Bayard Boiteux

Notícia

Little Brazil: o desaparecimento do ‘coração brasileiro’ em Nova York

Quando se pensa em bairros de imigrantes em Nova York, é fácil que Chinatown e Little Italy venham à mente. Mas entre as décadas de 1980 e 1990, borbulhava ali também um pedaço do Brasil, concentrado em uma quadra da 46th Street — ou ‘Rua 46’, entre a Quinta e a Sexta Avenida.

O lugar ganhou o apelido — e mais tarde, o nome oficial, com uma placa instalada pela prefeitura, — de Little Brazil (Pequeno Brasil, em português).

A história da 46th Street começou como um caldeirão econômico e cultural. Entre lojas de eletrônicos, joalherias, lojas de discos, restaurantes servindo feijoada e caipirinhas, e até uma agência do Banco do Brasil localizada por perto, o entorno funcionava como uma vitrine da cultura brasileira e como um ponto de encontro para turistas e imigrantes.

Mas hoje já não é tão comum ouvir português brasileiro nas ruas e sentir o cheiro de pão de queijo ou coxinha saindo das cozinhas.

O jornal New York Times publicou uma reportagem intitulada “Crise da dívida latino-americana atinge a ‘Rua Brasileira’ de Nova York”.

O texto apontava que as dificuldades na economia brasileira — com inflação acima de 200%, recessão e a maior dívida externa do mundo — estavam sendo sentidas até na Little Brazil, onde o movimento de turistas e comerciantes brasileiros despencava.

À reportagem, Jaime Felzen, dono da loja de eletrônicos Brasil Som, contou que, entre 1981 e 1984, suas vendas caíram 90%, o número de funcionários passou de 15 para 5, e quase toda a área de estoque havia sido transformada em escritório.

O jornal relatou que, enquanto clientes da alta classe ainda visitavam a rua, a classe média, que formava a maioria da clientela, havia parado de viajar para Nova York.

“Esta é uma parte de Nova York que depende mais das decisões econômicas tomadas em Brasília do que das que vêm de Washington”, disse à época ao NYT Jota Alves, editor do jornal comunitário The Brasilians.
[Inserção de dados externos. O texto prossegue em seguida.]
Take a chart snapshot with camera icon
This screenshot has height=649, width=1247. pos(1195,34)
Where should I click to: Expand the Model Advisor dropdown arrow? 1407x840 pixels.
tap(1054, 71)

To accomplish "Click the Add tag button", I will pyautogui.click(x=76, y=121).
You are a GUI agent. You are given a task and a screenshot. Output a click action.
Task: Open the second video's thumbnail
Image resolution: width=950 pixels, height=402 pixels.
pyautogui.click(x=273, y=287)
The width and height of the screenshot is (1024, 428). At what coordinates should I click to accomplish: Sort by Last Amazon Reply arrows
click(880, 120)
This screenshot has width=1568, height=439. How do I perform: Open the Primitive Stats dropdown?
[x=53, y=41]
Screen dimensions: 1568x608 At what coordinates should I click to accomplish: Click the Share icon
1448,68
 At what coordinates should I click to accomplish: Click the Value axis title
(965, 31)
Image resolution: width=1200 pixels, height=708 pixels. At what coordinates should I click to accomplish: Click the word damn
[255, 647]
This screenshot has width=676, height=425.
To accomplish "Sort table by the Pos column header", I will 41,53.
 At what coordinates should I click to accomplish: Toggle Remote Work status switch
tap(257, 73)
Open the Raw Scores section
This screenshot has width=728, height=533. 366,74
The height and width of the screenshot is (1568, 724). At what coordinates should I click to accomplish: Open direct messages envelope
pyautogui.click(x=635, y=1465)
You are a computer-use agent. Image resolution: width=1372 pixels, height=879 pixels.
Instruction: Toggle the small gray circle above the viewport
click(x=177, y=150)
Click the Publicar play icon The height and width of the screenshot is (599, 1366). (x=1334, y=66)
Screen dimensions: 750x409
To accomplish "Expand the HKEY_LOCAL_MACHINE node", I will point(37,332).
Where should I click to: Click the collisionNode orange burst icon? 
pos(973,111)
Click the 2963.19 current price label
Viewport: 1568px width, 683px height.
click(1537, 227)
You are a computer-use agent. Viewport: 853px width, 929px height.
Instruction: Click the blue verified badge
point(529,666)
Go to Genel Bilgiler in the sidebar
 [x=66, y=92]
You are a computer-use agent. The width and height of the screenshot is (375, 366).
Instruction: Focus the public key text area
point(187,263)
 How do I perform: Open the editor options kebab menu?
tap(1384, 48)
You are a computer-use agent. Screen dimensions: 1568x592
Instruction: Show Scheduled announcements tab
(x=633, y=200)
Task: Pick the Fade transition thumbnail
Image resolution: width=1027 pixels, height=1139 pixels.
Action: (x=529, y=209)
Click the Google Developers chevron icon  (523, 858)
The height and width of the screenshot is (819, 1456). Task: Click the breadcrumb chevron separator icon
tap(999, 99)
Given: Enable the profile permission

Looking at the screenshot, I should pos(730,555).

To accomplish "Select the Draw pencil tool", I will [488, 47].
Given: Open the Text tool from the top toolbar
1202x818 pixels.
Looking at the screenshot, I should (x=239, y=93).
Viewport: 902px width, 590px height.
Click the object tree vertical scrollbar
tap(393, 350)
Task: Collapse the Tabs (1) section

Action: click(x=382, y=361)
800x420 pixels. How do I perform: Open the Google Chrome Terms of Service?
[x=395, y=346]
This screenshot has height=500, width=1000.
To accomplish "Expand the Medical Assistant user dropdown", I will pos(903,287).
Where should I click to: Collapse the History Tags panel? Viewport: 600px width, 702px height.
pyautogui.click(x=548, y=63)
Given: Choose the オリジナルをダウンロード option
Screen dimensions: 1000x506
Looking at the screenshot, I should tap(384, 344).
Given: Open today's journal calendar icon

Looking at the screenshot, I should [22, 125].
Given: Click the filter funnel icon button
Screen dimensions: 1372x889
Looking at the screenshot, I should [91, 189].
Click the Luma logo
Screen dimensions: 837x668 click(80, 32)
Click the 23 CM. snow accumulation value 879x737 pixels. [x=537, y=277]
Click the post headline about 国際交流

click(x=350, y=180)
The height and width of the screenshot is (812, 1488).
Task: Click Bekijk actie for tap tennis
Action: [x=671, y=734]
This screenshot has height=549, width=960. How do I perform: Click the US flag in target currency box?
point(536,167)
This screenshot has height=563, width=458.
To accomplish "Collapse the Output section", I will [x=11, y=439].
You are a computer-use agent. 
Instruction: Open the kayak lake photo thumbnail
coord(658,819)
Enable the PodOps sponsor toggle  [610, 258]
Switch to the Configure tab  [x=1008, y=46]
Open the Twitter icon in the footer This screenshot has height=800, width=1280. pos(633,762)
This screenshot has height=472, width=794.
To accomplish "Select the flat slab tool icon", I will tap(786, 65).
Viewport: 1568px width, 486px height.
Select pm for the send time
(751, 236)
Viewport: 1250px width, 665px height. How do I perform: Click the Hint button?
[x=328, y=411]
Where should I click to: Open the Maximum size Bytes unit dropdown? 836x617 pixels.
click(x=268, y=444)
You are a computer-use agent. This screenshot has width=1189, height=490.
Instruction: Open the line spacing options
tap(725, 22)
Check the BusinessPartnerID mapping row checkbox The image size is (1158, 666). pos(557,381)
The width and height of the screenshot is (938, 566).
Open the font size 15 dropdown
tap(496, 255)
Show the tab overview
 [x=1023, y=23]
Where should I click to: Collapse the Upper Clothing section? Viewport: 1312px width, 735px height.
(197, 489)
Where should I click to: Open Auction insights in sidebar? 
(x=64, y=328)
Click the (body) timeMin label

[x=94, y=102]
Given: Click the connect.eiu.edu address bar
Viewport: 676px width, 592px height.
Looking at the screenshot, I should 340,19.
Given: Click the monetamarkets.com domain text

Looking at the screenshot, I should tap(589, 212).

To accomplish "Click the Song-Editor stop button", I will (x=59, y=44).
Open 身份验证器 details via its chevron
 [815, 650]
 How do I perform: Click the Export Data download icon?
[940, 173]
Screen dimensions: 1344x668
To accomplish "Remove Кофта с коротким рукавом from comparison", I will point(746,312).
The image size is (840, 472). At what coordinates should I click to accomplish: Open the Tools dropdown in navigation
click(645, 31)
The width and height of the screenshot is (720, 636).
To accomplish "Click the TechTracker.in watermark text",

Abrão Glikas, dono da Bertabrasil Butik, uma loja de eletrônicos e roupas, também já lamentava: “Era uma época que me dá saudade. Só se falava português, de uma ponta da rua à outra.”

A reportagem do jornal local também destacou os detalhes que tornavam a rua tão brasileira: “Para matar a saudade, era possível ouvir discos de bossa nova nas lojas de música, comprar edições da Seleções do Reader’s Digest em português, ver as cores verde e amarela da bandeira brasileira nas vitrines e levar a família para uma tradicional feijoada de sábado à tarde.”

Luís Gomes, dono do restaurante Via Brasil, lamentou ao jornal na época: “A rua nunca mais vai voltar a ser o que foi.”

Mais de 40 anos depois, no fim de setembro de 2025, a reportagem da BBC News Brasil encontrou com Luis Gomes, que disse algo parecido enquanto preparava um coquetel no bar do Via Brasil, que comanda desde 1978.

“Ah, não tem comparação. Naquela época existiam grupos de colégios que vinham para compras, ônibus de turismo, era uma época totalmente diferente”, lembra Luis.

“Existiam muitas boutiques brasileiras, clubes… mudou muito daquela época para cá. Infelizmente, uma mudança drástica. Não creio que vá voltar.”

O restaurante Via Brasil é hoje um dos poucos sobreviventes daquela época de ouro. “Ainda mantemos uma boa clientela, mas os anos 90 eram muito mais agitados”, diz Luis, com nostalgia.

Fotos na parede e lembranças de clientes antigos mostram um espaço pulsante, referência para quem queria sentir um pedaço do Brasil fora do país.

Além do restaurante de Luis, a presença brasileira ainda perdura com um outro restaurante e poucas lojas que resistem à especulação imobiliária e à transformação acelerada da cidade.